L’arrivo di Chrome 69, la cui distribuzione (roll-out) è iniziata il mese scorso, ha riacceso un dibattito da tempo finito in secondo piano nel mondo degli addetti ai lavori: gli URL sono ancora in grado di svolgere adeguatamente il proprio lavoro? Secondo Mountain View ed il team che supervisiona Chrome la risposta è no, tanto è vero che la sessantanovesima release del browser più utilizzato del Web ha tentato di invertire la rotta (senza alcun successo, almeno per ora), attirando ovviamente l’attenzione dei siti specializzati e suscitando varie polemiche.
“[La gente] ha serie difficoltà a comprendere gli URL. Sono complessi da leggere [ed è difficile capire quali parti dovrebbero essere ritenute affidabili, ed in generale non penso che gli URL servano ad accertare l’identità di un sito. Vogliamo quindi andare oltre e raggiungere l’obiettivo di fornire delle identità Web che siano facilmente comprensibili da chiunque]. […] Ma ciò [si tradurrà in profondi cambiamenti al modo in cui Chrome visualizza gli URL]

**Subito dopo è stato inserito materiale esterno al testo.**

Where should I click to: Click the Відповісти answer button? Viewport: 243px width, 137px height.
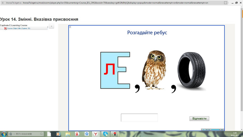pyautogui.click(x=199, y=118)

affermava Adrienne Porter Felt (engineering manager del browser Google) al portale Wired che, non a caso, titolava il proprio articolo con una frase di forte impatto: “Google vuole uccidere l’URL”. Tra le novità introdotte da Chrome 69 figurava infatti anche un “accorciamento” degli URL sia in versione desktop che mobile. A finire sotto il mirino di Google i ben conosciuti “WWW” ed “M.”, sottodomini di terzo livello e di uso comune ritenuti superflui e scomparsi dalle barre degli indirizzi di PC e device portatile per alcuni giorni.
Tra i motivi dietro alla marcia indietro (temporanea, come vedremo) di Google le critiche sollevate anche dagli esperti di sicurezza che vedevano nella “sforbiciata” agli URL un clamoroso regalo ai cybercriminali. Un URL senza WWW non garantisce infatti il caricamento della corrispettiva versione WWW nel browser in quanto vi sono diverse variabili da considerare, dalla configurazione del web server e del server remoto fino alle scelte del webmaster. Prendiamo come esempio gli indirizzi:
www.esempio.abc.it
esempio.abc.it
Sebbene gli indirizzi portino a siti differenti, su Chrome 69 apparivano esattamente uguali – il primo era mostrato senza WWW. La situazione è identica anche nell’ecosistema mobile, come ha spiegato il portale Hardware Upgrade: m.tumblr.com poteva essere scambiato dagli utenti come la versione mobile del noto portale, mentre in realtà non lo era poiché il vero sito sarebbe dovuto figurare semplicemente come tumblr.com.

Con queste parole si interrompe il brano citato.